--- START ---

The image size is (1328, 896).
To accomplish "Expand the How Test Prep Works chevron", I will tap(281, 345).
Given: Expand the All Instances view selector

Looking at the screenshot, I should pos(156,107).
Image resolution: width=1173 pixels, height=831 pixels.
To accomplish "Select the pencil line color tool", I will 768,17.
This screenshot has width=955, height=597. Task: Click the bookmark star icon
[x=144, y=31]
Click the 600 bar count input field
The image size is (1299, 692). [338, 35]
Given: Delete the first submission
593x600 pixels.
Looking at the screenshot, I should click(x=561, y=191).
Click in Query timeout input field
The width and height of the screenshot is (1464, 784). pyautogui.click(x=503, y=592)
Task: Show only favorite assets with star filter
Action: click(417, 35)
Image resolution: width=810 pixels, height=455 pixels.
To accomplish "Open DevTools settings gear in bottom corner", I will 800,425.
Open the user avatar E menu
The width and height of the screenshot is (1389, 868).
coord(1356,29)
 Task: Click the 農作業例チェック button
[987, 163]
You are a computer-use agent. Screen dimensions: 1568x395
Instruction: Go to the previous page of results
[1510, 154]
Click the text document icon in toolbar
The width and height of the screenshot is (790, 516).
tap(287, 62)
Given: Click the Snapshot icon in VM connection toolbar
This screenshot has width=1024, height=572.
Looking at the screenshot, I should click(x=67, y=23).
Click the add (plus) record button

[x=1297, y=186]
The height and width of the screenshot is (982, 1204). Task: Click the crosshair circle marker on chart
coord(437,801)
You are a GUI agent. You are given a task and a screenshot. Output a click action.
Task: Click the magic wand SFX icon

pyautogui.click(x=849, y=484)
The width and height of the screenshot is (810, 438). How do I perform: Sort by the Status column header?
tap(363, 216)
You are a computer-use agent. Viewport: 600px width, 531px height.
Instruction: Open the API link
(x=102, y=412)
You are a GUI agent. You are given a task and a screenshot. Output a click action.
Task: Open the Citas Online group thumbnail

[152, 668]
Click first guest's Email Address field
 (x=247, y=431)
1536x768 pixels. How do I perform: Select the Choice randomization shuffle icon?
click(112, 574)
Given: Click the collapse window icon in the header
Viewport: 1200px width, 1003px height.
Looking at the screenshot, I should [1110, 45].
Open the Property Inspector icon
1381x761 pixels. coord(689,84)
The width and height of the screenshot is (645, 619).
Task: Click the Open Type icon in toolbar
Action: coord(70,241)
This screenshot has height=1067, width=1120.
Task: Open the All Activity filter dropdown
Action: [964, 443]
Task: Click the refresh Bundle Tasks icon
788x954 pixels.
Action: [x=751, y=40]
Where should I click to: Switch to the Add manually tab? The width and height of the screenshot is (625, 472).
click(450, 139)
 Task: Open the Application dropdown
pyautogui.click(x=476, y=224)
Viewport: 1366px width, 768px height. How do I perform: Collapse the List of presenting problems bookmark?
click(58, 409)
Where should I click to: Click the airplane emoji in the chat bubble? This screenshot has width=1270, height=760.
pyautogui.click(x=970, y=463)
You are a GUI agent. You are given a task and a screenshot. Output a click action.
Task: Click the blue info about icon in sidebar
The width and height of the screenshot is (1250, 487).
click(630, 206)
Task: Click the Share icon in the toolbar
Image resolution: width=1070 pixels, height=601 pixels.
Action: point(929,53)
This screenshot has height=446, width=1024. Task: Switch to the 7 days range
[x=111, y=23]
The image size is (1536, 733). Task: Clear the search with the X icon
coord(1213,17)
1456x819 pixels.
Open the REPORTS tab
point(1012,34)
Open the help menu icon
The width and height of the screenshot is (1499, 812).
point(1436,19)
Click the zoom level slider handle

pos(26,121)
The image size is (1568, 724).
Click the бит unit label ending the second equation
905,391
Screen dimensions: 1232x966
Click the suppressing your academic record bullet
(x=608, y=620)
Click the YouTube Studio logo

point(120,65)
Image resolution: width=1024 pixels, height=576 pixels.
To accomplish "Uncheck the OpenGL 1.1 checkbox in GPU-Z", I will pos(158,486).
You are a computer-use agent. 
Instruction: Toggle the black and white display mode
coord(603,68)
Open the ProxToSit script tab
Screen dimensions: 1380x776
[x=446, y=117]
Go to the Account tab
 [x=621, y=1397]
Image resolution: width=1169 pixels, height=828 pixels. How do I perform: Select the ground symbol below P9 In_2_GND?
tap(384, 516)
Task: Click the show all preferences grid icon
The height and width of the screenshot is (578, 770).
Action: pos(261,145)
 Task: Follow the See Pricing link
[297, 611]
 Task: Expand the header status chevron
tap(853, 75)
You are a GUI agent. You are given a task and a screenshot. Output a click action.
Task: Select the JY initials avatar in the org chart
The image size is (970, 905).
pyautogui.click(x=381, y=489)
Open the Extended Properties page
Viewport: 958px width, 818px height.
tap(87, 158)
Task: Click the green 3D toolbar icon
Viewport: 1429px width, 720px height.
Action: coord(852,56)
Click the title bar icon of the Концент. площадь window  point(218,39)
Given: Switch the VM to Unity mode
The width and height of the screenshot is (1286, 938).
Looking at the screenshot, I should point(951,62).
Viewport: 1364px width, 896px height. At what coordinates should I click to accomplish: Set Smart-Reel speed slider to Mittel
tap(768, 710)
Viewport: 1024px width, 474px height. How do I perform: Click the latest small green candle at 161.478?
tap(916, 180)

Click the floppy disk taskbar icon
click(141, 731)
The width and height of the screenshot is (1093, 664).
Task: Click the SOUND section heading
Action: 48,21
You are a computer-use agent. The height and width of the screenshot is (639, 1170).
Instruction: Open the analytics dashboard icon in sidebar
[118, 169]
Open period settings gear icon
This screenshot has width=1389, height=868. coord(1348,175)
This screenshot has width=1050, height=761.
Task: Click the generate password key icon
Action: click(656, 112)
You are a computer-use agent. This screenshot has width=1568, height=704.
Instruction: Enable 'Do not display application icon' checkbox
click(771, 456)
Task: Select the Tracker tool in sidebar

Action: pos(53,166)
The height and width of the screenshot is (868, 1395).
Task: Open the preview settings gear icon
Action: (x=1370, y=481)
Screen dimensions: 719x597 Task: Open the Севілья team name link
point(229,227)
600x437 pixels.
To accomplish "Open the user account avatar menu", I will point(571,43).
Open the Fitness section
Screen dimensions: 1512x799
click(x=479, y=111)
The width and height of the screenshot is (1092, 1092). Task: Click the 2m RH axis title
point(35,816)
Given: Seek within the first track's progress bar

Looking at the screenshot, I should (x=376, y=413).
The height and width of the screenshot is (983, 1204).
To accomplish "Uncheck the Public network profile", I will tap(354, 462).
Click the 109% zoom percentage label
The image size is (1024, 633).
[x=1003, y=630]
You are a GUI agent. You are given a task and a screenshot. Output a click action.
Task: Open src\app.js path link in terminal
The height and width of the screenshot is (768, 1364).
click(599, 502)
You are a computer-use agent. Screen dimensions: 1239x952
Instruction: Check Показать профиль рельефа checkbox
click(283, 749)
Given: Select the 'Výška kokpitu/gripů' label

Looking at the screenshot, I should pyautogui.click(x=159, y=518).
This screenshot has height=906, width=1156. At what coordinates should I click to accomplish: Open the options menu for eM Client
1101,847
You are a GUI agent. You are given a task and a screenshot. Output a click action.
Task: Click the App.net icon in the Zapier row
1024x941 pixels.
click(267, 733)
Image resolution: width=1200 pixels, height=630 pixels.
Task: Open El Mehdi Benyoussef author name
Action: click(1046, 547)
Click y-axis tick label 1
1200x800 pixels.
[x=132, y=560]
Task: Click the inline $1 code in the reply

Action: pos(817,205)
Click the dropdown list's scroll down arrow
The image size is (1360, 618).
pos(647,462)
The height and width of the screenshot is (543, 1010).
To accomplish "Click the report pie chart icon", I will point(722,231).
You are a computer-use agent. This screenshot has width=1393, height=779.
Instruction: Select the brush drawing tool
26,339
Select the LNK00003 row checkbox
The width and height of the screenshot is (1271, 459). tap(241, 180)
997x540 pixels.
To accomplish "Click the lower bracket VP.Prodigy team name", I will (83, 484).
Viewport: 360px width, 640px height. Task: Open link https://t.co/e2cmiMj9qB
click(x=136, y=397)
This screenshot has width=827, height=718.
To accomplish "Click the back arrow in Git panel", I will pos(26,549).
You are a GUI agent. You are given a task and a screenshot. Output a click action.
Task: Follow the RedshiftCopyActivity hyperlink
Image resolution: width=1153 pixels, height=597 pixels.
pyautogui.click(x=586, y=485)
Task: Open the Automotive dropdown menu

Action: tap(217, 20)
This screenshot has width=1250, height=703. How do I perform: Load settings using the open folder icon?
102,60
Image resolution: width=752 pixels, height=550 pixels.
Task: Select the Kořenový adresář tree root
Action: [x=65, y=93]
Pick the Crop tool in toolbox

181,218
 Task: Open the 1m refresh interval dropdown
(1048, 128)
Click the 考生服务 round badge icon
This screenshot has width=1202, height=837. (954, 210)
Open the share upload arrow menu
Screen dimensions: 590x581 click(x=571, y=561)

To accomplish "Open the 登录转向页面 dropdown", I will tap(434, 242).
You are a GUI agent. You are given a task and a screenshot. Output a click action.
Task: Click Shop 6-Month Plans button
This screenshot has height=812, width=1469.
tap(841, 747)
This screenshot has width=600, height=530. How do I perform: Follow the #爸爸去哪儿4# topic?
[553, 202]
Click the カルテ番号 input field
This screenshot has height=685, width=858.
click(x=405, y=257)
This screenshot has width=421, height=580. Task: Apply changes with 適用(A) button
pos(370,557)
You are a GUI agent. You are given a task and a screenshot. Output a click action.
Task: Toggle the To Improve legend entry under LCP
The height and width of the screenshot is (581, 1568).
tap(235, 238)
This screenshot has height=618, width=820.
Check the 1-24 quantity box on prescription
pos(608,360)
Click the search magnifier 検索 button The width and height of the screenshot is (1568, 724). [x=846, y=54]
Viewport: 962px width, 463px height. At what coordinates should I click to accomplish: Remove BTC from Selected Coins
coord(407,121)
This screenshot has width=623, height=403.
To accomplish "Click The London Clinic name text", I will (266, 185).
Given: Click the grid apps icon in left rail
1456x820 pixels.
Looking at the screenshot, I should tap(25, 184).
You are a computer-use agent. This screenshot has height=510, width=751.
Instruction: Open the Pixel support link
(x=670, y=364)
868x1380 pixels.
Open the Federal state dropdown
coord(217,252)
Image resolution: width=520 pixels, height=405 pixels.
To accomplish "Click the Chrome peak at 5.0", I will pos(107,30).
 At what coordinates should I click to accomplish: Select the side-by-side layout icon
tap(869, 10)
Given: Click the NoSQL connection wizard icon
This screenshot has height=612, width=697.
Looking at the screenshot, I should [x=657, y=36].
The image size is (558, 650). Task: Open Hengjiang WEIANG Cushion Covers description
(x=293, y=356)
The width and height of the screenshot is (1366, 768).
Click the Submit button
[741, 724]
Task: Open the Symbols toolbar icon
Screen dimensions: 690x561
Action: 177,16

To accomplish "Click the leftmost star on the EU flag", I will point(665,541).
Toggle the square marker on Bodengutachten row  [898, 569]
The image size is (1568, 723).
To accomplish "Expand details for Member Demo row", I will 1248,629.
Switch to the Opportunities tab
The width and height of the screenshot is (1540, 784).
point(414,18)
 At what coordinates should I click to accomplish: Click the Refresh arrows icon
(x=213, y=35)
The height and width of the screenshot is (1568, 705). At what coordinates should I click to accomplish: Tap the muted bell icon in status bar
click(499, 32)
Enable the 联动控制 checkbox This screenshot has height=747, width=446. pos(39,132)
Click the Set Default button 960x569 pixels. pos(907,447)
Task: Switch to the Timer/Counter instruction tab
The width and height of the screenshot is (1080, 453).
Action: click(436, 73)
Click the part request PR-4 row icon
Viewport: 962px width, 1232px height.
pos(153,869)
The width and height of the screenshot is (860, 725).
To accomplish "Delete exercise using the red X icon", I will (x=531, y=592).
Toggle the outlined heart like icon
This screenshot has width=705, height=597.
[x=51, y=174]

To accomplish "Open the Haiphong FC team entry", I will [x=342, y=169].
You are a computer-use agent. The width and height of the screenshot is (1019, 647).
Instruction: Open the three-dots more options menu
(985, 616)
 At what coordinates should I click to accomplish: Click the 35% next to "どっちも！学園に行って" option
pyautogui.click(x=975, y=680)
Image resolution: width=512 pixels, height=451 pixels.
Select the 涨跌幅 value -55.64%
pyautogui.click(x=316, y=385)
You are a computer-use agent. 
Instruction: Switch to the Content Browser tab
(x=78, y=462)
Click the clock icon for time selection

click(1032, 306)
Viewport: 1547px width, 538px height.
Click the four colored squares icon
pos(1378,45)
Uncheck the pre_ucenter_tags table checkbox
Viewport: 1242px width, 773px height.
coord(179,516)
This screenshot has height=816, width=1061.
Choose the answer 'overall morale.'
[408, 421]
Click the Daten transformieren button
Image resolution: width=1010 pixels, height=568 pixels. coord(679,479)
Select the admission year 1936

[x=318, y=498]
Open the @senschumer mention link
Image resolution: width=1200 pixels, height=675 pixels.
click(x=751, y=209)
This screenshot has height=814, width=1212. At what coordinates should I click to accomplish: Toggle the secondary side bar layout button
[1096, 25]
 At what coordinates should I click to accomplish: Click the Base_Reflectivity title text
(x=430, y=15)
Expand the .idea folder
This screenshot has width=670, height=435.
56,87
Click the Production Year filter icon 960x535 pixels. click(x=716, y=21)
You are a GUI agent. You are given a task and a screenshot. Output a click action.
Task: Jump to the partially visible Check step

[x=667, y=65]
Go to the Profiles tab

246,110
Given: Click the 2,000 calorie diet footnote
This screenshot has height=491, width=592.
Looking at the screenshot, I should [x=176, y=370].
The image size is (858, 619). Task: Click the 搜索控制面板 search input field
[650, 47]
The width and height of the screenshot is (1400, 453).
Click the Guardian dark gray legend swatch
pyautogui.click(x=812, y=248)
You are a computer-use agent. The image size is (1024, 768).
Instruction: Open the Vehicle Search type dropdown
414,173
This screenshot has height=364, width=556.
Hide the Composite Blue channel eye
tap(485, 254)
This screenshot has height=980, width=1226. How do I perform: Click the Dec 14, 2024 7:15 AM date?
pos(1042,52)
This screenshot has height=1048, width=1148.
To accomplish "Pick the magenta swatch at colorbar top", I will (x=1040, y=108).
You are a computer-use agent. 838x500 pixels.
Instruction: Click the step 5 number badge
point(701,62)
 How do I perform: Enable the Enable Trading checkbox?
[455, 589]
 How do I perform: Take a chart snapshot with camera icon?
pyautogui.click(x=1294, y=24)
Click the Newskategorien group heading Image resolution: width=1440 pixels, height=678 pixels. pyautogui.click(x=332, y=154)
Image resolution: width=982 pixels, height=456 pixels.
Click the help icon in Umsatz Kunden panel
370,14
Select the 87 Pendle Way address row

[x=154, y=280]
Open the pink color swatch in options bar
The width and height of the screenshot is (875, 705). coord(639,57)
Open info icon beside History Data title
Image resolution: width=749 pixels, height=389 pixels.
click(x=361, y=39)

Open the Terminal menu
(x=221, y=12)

--- END ---

[EXERCISE DETAILS]
Beginning at the line with "You are a computer-use agent. Screen dimensions: 1568x395" and stopping after the line with "Given: Click the Snapshot", please write out every line of the data above exactly and nothing else.

[RESULT]
You are a computer-use agent. Screen dimensions: 1568x395
Instruction: Go to the previous page of results
[1510, 154]
Click the text document icon in toolbar
The width and height of the screenshot is (790, 516).
tap(287, 62)
Given: Click the Snapshot icon in VM connection toolbar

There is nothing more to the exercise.